## Data for this exercise
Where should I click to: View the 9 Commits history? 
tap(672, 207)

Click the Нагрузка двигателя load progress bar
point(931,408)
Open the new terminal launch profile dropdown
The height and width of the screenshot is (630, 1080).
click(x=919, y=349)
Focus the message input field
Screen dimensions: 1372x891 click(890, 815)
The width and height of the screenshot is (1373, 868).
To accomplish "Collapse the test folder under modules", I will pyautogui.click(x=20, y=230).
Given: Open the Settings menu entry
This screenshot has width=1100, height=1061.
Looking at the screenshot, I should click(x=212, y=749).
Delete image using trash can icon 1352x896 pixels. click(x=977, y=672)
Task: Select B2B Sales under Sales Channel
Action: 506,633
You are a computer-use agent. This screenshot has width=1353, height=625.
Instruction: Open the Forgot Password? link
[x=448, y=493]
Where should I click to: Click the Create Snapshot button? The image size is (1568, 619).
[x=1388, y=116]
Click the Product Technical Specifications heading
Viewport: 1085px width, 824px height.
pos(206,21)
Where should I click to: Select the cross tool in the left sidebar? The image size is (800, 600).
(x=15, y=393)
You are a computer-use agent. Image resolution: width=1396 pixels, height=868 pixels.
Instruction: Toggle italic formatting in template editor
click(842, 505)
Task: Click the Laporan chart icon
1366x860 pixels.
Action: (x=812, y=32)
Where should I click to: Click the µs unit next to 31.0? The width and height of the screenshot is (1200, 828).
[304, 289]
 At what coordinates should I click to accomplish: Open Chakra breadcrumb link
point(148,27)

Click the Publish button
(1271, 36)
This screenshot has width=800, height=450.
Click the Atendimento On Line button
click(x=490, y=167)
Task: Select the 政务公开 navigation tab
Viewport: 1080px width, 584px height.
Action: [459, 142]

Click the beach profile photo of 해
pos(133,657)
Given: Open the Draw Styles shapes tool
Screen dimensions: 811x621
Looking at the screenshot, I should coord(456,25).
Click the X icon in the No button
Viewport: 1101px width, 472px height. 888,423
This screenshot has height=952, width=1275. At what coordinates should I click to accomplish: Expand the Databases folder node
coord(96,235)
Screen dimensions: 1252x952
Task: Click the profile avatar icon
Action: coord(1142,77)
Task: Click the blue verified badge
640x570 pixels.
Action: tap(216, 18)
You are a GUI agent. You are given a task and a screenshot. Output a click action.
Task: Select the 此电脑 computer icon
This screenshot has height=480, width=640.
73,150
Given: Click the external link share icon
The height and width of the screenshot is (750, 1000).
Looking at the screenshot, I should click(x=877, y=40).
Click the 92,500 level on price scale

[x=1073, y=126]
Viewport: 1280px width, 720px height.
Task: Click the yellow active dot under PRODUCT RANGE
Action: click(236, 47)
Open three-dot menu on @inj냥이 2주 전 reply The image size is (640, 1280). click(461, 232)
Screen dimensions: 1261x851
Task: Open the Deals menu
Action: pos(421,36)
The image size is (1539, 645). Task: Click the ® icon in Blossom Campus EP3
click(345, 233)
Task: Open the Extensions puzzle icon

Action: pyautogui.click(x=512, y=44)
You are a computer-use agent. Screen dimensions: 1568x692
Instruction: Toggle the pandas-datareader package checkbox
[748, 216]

## Aim
Reproduce the lines above verbatim, starting with the line that contains "This screenshot has width=800, height=450." and continuing through the line that contains "pos(133,657)".

## Task result
This screenshot has width=800, height=450.
Click the Atendimento On Line button
click(x=490, y=167)
Task: Select the 政务公开 navigation tab
Viewport: 1080px width, 584px height.
Action: [459, 142]

Click the beach profile photo of 해
pos(133,657)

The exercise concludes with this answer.